9:46Zilda Arns, muito trabalho, zero teatro

por Elio Gaspari

Está chegando às livrarias “Zilda Arns – A Biografia”, do jornalista Ernesto Rodrigues, que conta a vida da médica que criou a Pastoral da Criança e revolucionou as políticas públicas de combate à mortalidade e desnutrição infantil. Por diversos ângulos, a vida de dona Zilda é um tesouro. Junta a fé católica e o vigor pessoal. Seu irmão Paulo Evaristo foi cardeal, outro, tornou-se frei, e duas irmãs, religiosas. Zilda enviuvou aos 46 anos e criou cinco filhos. Quando morreu, aos 75, durante o terremoto do Haiti de 2010, ela era um símbolo da força da mobilização comunitária e do valor das soluções simples. Com 200 mil voluntários, a pastoral cuidava de 1,35 milhão de crianças. É palpite, mas sua beatificação pelo Vaticano será uma questão de tempo.

A virtude da narrativa de Ernesto Rodrigues está em ter mostrado, sem estridências, como é dura a rotina de quem quer fazer o bem. Em 1983 ela foi defenestrada do serviço de pediatria do governo do Paraná por motivos puramente políticos. Quando começou a formular o trabalho de uma Pastoral da Criança, teve que ralar nas ciumeiras de outras iniciativas da Conferência Nacional dos Bispos. Sua ação comunitária foi hostilizada pelos salvadores da pátria que viam nela uma política meramente assistencialista.

> **Listagem de dados**:
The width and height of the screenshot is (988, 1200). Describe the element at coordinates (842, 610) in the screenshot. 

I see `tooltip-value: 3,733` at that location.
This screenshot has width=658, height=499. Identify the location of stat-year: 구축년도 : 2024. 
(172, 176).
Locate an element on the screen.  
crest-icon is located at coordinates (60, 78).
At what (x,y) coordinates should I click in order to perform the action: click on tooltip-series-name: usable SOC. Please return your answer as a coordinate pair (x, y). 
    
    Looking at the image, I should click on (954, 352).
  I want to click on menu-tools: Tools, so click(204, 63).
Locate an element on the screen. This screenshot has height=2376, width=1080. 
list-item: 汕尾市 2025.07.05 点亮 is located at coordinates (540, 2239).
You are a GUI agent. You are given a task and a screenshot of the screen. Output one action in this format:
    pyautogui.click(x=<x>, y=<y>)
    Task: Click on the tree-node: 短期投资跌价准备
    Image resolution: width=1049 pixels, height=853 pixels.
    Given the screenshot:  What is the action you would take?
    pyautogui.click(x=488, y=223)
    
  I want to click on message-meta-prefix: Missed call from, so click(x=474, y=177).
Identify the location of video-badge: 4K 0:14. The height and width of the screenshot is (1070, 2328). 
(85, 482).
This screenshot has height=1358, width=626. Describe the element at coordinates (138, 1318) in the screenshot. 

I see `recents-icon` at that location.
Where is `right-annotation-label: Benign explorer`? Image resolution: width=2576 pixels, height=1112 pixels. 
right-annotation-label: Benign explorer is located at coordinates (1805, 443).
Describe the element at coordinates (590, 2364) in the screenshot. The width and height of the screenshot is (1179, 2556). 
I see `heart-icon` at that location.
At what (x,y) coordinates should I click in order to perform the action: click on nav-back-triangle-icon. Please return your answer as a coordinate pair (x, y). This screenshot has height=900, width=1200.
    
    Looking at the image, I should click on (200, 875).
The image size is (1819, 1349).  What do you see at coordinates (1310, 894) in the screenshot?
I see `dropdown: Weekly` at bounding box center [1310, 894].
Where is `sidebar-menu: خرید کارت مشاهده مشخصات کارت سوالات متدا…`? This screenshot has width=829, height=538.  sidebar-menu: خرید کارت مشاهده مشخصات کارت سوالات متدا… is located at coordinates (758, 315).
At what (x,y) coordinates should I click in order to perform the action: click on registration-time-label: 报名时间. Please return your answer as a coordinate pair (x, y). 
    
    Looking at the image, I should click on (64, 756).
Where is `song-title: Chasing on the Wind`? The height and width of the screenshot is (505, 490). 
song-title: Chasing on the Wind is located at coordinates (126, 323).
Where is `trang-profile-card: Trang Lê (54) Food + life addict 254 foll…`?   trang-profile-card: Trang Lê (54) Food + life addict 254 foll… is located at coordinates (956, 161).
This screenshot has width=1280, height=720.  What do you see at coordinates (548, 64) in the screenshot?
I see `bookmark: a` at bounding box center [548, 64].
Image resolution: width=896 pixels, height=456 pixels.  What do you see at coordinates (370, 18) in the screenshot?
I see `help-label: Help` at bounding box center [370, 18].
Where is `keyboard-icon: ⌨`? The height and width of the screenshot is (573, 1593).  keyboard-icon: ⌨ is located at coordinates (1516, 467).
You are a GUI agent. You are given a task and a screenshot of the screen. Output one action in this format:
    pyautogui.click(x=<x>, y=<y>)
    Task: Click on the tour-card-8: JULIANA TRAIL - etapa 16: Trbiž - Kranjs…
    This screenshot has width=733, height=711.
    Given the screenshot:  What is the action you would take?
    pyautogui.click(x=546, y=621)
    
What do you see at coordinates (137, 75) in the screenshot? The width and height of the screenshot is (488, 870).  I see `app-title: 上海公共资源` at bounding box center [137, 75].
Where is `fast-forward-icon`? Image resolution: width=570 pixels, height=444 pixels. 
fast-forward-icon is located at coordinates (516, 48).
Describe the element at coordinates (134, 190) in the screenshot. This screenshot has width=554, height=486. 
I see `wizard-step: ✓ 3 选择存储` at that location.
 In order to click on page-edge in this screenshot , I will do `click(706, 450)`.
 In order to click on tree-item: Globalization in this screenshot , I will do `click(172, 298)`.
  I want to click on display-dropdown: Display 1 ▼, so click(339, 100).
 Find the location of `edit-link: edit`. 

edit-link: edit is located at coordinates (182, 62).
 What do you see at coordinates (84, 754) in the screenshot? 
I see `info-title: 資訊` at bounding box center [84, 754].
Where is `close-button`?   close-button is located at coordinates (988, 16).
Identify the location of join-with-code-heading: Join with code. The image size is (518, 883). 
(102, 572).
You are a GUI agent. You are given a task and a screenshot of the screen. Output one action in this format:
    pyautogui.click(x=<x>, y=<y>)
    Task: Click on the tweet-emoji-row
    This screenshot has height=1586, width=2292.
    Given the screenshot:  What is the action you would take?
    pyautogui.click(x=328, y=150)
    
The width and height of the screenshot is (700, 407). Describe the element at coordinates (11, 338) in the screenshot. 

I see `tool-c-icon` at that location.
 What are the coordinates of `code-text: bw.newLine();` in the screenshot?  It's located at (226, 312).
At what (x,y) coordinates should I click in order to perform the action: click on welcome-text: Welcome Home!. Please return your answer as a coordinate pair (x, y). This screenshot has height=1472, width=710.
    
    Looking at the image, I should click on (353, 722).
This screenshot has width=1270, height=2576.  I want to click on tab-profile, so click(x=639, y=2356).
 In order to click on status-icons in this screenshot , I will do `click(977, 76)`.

> **Instruções do exercício**:
[1] Responda com base no texto sobre Zilda Arns:
(a) Com quantos anos Zilda Arns ficou viúva?
(b) De quantas crianças a pastoral cuidava?
(c) Em que ano ela foi afastada do serviço de pediatria do governo do Paraná?
[2] Copie sem alterações o trecho do texto sobre Zilda Arns que vai de "por Elio Gaspari" até "questão de tempo.".
[3] Quais pessoas são mencionadas pelo nome no texto sobre Zilda Arns? Liste todas.

> **Respostas por item**:
[1]
(a) Aos 46 anos.
(b) De 1,35 milhão de crianças.
(c) Em 1983.

[2]
por Elio Gaspari

Está chegando às livrarias “Zilda Arns – A Biografia”, do jornalista Ernesto Rodrigues, que conta a vida da médica que criou a Pastoral da Criança e revolucionou as políticas públicas de combate à mortalidade e desnutrição infantil. Por diversos ângulos, a vida de dona Zilda é um tesouro. Junta a fé católica e o vigor pessoal. Seu irmão Paulo Evaristo foi cardeal, outro, tornou-se frei, e duas irmãs, religiosas. Zilda enviuvou aos 46 anos e criou cinco filhos. Quando morreu, aos 75, durante o terremoto do Haiti de 2010, ela era um símbolo da força da mobilização comunitária e do valor das soluções simples. Com 200 mil voluntários, a pastoral cuidava de 1,35 milhão de crianças. É palpite, mas sua beatificação pelo Vaticano será uma questão de tempo.

[3]
Zilda Arns
Elio Gaspari
Ernesto Rodrigues
Paulo Evaristo